Take a few days to recalibrate, and then create a new routine.

Not a schedule. A routine. Have breakfast together, do some learning together (more on that in a minute), take a walk together, have lunch. In the afternoon, take naps, play games, do crafts, watch a movie, bake, have a tea party, read books, listen to audiobooks, have quiet time.

Create strict rules around technology. Seek connection, not isolation

Figure out what works for your family and stick to it. Around here, there are no screens from 10 am to 4 pm unless it’s for a learning activity or family entertainment. The kids will test this. “Mom, can I use the computer to write a story?” And then they’re watching meme videos on Youtube. You have to stay on top of it. We’re all looking for distraction right now. You will have to be a leader in your family. Put down your phone and break out a board game. You finally have the time. 

Don’t fight about school. This is a time to love on your kids.

One of the greatest benefits of homeschooling is the ability to flex with what life throws at us. Life is throwing something really crazy at us right now. If your kid’s school is doing distance learning of some sort, help your kid through it as you would through homework. Set a time and a place to work on it. But if it leads to tears, set it aside. Everyone is going through this craziness right now, and love is more important than long division. 

Let your kids play and explore.

If your kids are happily engaged in playing with each other or working on a personal project of some sort or even just laying outside staring at the sky – leave them alone! Do not try to redirect them to some “more productive” pursuit. Save that for when they’re bored. If you keep them off of screens, they will eventually find something to busy themselves with. 

This is the great secret of homeschooling. When you stop programming every minute of a child’s day and you take away the easy stimulation of screens, they start doing amazing things on their own. It might take a while, but probably not as long as you think.

This is already long, so I’m going to stop here. This will get you through this week. But I’m going to write another post filled with a million wonderful learning ideas for this time. In the meantime, peace to you and yours. 



2 Replies to “Suddenly Homeschooling in the Midst of a Crisis”

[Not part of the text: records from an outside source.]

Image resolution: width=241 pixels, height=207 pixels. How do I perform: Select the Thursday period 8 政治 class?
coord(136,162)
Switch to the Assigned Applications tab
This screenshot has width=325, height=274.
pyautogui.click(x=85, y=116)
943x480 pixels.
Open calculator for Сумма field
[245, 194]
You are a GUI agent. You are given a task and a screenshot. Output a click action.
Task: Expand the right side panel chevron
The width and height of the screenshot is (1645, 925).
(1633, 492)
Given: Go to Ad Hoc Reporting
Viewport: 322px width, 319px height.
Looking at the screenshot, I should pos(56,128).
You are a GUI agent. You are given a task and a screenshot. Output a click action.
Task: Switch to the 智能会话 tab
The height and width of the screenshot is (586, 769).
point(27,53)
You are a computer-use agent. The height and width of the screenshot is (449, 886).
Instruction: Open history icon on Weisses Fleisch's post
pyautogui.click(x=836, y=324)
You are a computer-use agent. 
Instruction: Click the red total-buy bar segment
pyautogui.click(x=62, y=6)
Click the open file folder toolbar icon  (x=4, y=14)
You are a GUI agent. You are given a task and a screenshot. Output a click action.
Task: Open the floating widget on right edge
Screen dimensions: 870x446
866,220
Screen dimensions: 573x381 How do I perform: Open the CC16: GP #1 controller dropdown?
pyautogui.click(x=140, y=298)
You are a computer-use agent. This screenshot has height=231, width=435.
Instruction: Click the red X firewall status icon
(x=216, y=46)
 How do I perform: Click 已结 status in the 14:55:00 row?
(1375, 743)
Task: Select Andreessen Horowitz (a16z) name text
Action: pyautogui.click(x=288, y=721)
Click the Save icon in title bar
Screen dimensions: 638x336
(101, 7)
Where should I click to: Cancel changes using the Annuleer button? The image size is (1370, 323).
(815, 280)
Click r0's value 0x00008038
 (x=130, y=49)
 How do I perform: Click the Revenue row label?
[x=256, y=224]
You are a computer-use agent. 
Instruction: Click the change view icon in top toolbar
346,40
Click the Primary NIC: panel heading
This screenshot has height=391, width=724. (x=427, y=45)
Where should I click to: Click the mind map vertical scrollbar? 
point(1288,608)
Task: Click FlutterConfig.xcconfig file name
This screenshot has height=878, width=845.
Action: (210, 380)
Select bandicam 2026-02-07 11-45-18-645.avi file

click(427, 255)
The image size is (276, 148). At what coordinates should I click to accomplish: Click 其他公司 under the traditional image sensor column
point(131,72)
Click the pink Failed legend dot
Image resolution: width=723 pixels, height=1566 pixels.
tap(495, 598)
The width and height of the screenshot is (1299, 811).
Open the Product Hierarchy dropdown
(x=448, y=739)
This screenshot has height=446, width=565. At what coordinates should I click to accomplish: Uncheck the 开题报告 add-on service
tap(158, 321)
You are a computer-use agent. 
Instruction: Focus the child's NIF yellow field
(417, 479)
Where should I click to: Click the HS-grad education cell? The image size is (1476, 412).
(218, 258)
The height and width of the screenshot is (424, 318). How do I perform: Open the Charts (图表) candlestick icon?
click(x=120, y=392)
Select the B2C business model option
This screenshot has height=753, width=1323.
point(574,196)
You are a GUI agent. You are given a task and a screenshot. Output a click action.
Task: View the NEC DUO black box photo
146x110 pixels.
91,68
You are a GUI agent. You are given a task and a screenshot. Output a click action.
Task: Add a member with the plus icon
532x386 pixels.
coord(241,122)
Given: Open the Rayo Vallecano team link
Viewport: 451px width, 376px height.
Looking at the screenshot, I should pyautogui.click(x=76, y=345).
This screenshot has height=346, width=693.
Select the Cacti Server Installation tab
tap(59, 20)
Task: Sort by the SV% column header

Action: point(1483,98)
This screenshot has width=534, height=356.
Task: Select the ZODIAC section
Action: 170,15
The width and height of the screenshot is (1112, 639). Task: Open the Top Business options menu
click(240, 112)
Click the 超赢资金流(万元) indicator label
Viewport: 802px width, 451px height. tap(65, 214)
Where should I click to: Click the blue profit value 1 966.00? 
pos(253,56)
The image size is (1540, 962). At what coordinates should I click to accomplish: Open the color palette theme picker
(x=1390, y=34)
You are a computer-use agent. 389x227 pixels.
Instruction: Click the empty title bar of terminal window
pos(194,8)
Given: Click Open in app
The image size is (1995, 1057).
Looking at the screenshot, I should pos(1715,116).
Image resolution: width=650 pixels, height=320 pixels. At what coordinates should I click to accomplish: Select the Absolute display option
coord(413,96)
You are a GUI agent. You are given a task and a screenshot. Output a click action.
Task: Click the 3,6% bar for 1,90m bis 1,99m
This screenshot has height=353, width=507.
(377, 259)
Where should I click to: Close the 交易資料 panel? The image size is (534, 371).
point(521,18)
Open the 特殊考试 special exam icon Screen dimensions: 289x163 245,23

  1. Newly accidental homeschoolers here! Thanks for your words of wisdom! Limiting screens seems so difficult, but I have been feeling instinctively that it is super important to do so. Glad you agree!

    1. Welcome, Rosalie! Let me know what you need. Screens are an easy crutch, and sometimes necessary. I’ll write something soon on how to use them more intentionally and how to transition from being screen dependent to finding more freedom from screens.